*Dataset items:*

════════════════

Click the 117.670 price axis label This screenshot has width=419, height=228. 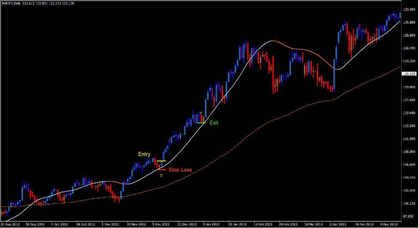pos(410,100)
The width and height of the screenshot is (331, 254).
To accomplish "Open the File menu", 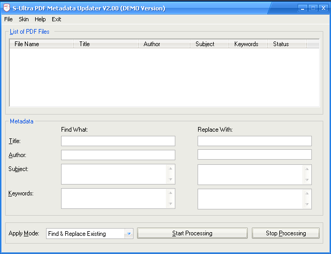I will 8,19.
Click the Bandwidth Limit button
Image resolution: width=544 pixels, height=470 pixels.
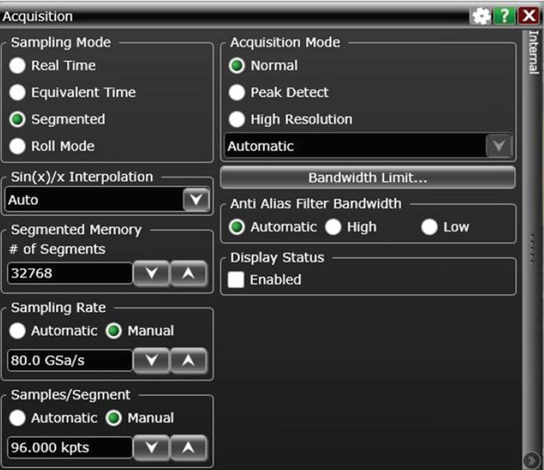(367, 178)
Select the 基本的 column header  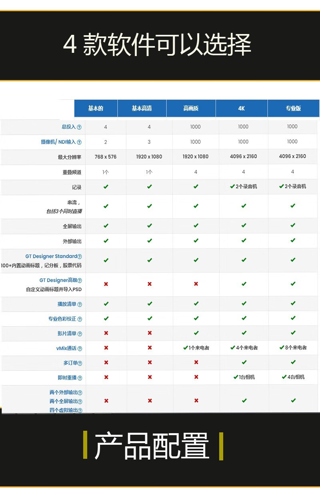click(96, 108)
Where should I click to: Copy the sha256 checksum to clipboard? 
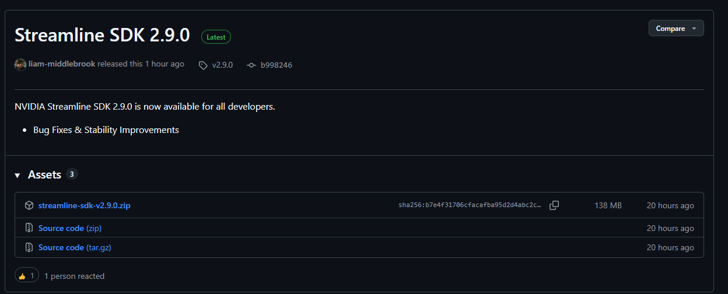[x=554, y=205]
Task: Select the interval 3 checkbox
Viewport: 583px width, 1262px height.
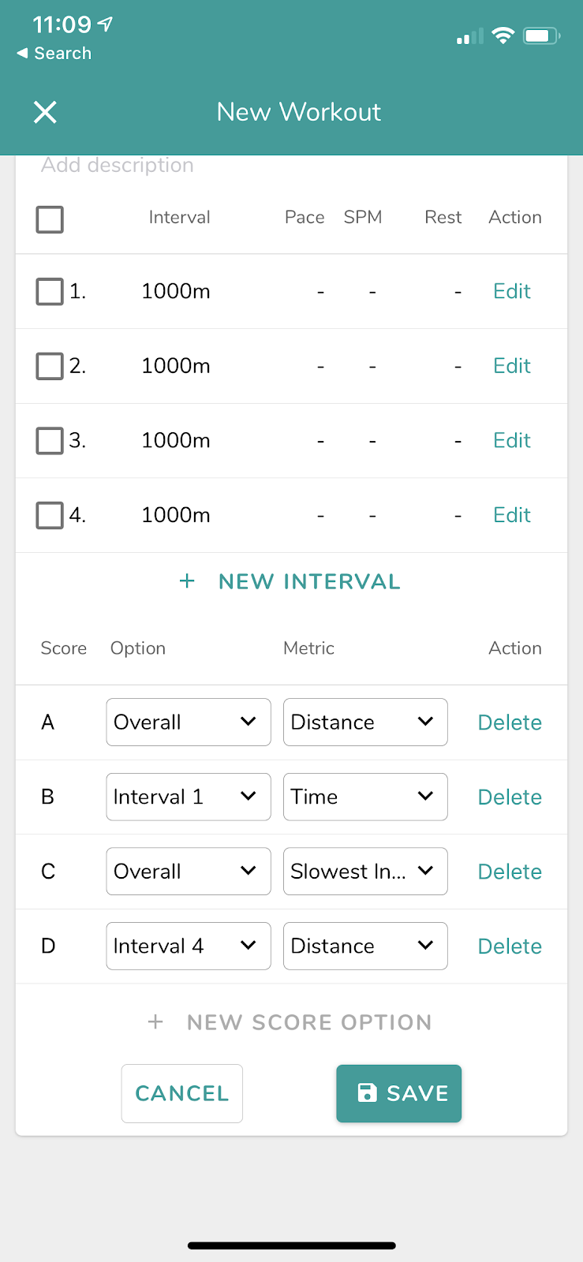Action: coord(50,441)
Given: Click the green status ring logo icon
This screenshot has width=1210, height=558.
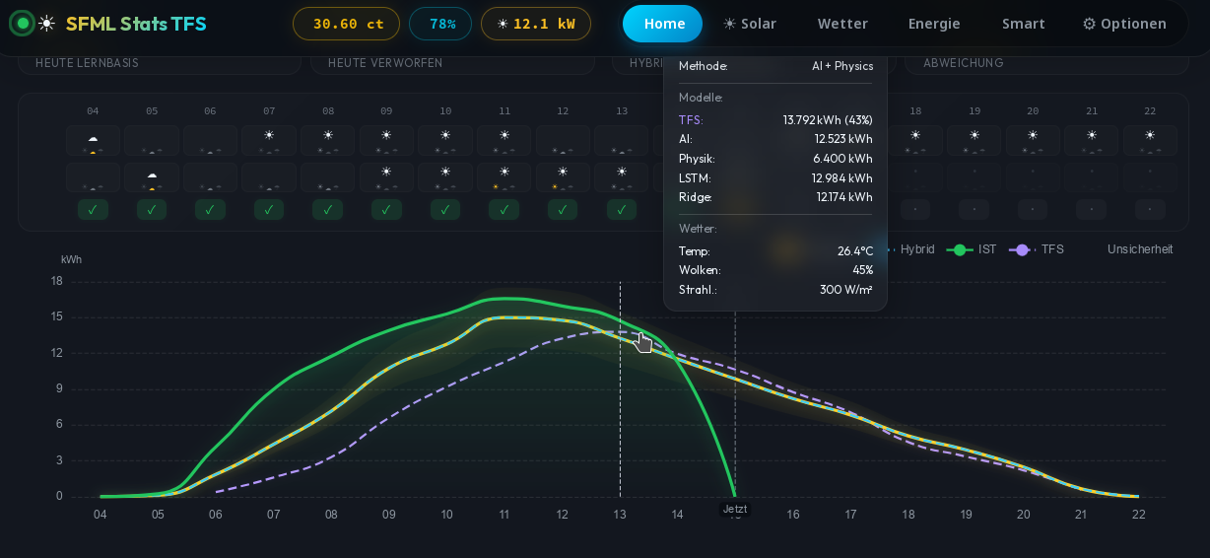Looking at the screenshot, I should click(22, 23).
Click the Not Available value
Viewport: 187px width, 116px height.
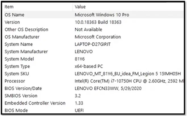[x=88, y=29]
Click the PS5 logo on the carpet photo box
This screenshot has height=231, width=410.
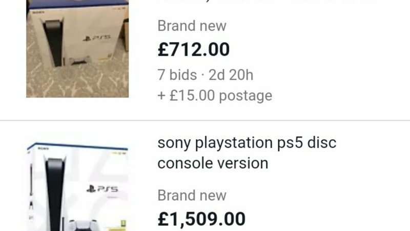(96, 38)
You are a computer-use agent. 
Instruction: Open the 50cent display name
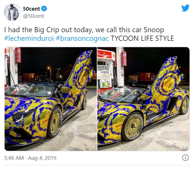pos(31,9)
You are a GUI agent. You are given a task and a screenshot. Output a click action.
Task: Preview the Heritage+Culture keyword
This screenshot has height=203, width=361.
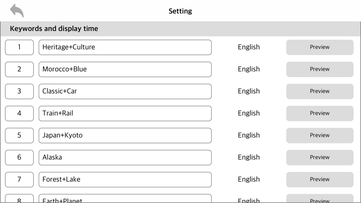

════════════════

*WRITTEN EXERCISE:* Copy out everything in the records above, from the line containing "You are a computer-use agent." down to the end of the records. Leave the pictures out of the copy.

*IN RESPONSE:*
You are a computer-use agent. 
Instruction: Open the 50cent display name
pos(31,9)
You are a GUI agent. You are given a task and a screenshot. Output a click action.
Task: Preview the Heritage+Culture keyword
This screenshot has height=203, width=361.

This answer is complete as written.